Yeah, that's right people I am turning 30 tomorrow! Lots of people have asked me how I feel about it. Honestly? I feel great! My roommate said yesterday that now I am officially thirty, flirty, and thriving.

I can live with that!

Downtown – things’ll be great when you’re
Downtown – no finer place for sure
Downtown – everything’s waiting for you

So, now I am officially employed Downtown. The lyrics from this Petula Clark song may be a bit ambitious (I’m not sure everything is waiting for me there…), but the tune seemed appropriate to usher in this new chapter of working in downtown Fort Worth.
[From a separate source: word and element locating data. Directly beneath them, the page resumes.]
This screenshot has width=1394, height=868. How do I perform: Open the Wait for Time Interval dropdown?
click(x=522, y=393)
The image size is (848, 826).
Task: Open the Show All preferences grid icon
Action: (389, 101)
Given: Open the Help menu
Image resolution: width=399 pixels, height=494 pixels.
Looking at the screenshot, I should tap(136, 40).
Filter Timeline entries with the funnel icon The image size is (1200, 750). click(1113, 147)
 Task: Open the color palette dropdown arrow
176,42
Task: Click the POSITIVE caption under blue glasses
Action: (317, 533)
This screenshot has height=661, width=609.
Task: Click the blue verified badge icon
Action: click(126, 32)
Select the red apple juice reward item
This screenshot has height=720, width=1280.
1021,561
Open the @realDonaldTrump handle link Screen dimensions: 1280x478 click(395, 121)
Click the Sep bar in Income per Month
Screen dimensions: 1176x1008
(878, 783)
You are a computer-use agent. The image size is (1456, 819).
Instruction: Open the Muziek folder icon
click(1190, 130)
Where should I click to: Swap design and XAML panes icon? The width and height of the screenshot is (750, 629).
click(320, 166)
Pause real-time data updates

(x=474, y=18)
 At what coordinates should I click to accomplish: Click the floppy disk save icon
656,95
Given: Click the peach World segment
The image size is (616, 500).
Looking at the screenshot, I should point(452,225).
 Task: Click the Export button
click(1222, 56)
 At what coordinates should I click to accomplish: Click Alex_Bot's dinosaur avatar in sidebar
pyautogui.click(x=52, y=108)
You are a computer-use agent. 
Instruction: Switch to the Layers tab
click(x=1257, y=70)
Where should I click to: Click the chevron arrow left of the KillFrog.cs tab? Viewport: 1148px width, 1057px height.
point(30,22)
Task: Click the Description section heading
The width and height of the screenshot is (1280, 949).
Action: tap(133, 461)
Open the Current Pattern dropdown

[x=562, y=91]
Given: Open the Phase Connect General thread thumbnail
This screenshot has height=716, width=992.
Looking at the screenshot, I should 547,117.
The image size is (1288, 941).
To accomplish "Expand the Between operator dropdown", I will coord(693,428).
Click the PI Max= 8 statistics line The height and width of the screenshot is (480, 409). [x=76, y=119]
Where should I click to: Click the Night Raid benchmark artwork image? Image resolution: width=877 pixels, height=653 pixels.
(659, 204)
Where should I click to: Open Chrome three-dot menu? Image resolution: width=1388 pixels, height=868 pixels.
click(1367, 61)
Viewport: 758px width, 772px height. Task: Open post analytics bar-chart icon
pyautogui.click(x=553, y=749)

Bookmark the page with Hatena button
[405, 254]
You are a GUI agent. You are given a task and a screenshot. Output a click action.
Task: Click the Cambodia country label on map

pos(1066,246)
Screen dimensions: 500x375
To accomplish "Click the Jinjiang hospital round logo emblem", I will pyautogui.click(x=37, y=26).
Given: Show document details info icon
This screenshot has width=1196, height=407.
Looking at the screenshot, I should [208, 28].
I just started working for the hospitality management company that manages The Ashton Hotel and The Ashton Depot in Fort Worth. They brought me on board to help coordinate people, events, and general business stuff. I have a lot to learn about the hospitality business, but those of you who know me well know that I love to take care of people. This is a great opportunity to do something professionally that I have always enjoyed doing at home! I am working with a great team including managers, executive chefs, event planners, and more. I can’t wait to watch and learn.

And, for those of you in the Fort Worth area, these are gorgeous venues for weddings, receptions, parties and more. You can expect luxury treatment and a unique Fort Worth flair. Very chic!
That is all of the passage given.